- **WRITTEN EXERCISE**
Could you copy out, word for word, the items below from the line holding "Image resolution: width=907" through the line holding "pos(523,224)", both of those lines included?
- - -
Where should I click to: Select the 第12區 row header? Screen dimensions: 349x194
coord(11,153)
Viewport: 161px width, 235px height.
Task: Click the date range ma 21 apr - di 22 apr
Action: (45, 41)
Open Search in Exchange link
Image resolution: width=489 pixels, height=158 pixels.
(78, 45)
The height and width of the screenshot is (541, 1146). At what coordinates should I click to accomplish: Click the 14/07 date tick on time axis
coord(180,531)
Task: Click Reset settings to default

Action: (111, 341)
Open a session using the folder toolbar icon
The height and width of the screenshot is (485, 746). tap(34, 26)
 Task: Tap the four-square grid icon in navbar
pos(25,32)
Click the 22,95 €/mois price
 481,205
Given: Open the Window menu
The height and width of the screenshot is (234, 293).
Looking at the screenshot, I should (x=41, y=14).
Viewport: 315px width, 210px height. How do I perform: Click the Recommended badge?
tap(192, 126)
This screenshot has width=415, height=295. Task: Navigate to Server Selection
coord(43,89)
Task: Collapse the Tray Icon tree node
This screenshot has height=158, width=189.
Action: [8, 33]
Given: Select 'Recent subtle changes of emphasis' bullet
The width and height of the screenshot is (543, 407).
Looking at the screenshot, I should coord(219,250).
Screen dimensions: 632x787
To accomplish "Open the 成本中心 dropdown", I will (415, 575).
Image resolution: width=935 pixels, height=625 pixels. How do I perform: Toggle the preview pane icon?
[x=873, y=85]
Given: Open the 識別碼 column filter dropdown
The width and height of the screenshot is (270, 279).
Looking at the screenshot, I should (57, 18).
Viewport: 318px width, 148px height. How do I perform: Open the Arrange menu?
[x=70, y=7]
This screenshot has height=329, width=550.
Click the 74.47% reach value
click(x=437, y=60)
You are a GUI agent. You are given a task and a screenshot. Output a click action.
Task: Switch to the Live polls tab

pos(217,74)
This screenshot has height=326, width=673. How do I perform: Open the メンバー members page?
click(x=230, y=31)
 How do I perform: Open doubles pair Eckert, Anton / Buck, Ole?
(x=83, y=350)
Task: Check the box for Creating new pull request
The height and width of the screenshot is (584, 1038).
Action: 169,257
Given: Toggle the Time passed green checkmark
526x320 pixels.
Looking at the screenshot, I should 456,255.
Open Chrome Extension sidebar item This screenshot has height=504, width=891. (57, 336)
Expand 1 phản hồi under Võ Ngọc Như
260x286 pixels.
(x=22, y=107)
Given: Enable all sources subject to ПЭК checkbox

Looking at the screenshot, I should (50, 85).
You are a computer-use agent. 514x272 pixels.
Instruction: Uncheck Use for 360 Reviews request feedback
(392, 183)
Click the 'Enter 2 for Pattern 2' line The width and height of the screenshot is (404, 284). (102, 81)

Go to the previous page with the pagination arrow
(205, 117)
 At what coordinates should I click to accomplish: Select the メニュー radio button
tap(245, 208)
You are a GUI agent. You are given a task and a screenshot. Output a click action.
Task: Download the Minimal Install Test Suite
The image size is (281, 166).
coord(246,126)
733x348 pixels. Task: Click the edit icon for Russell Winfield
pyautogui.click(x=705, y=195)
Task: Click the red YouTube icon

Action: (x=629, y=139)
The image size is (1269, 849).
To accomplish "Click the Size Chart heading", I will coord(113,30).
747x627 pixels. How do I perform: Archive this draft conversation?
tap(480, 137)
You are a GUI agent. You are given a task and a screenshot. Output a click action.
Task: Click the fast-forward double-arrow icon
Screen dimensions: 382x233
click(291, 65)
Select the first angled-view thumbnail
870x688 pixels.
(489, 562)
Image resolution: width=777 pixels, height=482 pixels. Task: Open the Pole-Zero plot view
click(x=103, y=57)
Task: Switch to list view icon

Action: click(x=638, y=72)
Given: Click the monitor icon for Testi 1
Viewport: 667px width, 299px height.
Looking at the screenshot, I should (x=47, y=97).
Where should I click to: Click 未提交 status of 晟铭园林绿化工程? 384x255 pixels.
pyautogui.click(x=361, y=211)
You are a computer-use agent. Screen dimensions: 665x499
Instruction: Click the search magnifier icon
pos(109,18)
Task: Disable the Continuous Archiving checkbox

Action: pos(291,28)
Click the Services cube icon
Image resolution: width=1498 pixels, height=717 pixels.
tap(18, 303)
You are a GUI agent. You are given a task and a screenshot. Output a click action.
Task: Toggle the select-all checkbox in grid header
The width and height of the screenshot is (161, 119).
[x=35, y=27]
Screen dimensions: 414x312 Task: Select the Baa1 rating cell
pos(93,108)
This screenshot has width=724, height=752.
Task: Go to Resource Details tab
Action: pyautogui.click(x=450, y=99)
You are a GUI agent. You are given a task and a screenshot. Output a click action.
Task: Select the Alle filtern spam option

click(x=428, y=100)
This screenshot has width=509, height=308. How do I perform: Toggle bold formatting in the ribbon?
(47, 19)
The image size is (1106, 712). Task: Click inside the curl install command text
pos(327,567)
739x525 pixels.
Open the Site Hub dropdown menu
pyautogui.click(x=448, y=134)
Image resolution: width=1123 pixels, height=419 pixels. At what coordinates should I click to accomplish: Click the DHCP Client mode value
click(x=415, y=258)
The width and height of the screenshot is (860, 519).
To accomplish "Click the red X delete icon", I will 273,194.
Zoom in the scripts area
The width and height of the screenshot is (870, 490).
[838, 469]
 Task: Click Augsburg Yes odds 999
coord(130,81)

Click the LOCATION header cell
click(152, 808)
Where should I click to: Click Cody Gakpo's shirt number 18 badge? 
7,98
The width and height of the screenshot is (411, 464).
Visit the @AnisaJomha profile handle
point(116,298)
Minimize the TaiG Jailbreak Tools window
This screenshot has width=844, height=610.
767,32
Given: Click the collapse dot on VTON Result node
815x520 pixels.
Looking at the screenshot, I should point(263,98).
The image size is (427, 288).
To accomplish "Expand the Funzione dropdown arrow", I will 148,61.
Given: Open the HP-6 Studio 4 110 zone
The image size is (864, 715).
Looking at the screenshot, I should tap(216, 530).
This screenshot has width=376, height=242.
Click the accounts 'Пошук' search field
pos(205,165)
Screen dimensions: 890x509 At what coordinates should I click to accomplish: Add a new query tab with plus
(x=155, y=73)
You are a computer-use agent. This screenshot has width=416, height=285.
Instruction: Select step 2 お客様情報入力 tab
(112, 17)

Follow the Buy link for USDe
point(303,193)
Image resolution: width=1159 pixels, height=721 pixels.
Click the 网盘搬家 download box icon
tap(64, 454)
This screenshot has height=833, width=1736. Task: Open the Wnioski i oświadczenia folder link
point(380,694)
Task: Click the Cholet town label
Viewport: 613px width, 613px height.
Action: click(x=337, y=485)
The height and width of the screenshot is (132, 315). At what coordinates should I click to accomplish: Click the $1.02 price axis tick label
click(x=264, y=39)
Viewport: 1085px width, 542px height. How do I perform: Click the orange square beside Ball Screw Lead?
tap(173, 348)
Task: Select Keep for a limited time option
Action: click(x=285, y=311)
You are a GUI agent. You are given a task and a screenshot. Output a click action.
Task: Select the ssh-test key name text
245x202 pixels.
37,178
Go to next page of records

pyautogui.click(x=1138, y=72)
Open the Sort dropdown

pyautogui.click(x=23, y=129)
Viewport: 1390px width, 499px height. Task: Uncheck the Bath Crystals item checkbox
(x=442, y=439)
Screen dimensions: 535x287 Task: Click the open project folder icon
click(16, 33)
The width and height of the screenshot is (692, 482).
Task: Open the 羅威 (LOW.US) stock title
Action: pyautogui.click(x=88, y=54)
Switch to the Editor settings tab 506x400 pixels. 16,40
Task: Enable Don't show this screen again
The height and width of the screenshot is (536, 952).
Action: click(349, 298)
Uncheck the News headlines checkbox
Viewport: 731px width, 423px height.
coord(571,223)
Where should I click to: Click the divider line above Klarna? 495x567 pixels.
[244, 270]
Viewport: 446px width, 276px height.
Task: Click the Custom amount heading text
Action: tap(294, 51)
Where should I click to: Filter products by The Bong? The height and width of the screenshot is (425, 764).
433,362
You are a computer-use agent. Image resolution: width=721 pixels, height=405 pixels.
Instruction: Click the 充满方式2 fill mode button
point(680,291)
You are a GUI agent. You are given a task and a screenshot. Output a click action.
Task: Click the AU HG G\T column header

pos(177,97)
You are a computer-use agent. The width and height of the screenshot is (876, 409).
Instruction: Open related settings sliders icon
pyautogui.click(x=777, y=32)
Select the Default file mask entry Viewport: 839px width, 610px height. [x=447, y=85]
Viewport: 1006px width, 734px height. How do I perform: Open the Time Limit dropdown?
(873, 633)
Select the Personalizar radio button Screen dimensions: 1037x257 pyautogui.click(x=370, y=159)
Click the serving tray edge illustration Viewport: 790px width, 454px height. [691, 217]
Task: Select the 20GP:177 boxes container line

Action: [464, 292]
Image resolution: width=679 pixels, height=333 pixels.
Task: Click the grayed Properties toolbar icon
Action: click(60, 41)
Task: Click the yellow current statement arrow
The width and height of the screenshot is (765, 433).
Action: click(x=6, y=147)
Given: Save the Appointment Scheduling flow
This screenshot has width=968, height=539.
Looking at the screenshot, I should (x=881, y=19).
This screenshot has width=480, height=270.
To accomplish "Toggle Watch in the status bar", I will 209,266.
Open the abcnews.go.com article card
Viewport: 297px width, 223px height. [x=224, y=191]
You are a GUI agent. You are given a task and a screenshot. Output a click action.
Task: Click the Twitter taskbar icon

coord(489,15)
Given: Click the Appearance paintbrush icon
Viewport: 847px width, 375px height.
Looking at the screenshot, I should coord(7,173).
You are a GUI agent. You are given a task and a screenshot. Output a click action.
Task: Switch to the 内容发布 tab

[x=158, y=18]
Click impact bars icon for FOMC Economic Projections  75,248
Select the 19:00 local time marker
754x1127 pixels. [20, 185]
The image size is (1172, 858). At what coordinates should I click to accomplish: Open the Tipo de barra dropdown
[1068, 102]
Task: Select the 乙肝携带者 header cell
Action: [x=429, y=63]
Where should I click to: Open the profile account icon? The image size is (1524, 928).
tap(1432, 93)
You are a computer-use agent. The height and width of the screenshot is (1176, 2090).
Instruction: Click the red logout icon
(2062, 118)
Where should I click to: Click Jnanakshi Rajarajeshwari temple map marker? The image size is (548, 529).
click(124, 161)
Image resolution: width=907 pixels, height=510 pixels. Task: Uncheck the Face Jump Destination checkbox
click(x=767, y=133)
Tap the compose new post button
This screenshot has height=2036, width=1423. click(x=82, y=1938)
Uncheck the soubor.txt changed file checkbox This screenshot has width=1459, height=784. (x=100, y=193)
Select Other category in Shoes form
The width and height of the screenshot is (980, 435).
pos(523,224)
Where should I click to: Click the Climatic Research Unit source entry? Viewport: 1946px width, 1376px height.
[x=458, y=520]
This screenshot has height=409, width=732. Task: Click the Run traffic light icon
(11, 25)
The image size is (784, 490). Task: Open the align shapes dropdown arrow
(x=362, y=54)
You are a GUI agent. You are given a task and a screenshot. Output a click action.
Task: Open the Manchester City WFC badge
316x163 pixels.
- - -
- **REPLY TO THE TASK**
Image resolution: width=907 pixels, height=510 pixels. Task: Uncheck the Face Jump Destination checkbox
click(x=767, y=133)
Tap the compose new post button
This screenshot has height=2036, width=1423. click(x=82, y=1938)
Uncheck the soubor.txt changed file checkbox This screenshot has width=1459, height=784. (x=100, y=193)
Select Other category in Shoes form
The width and height of the screenshot is (980, 435).
pos(523,224)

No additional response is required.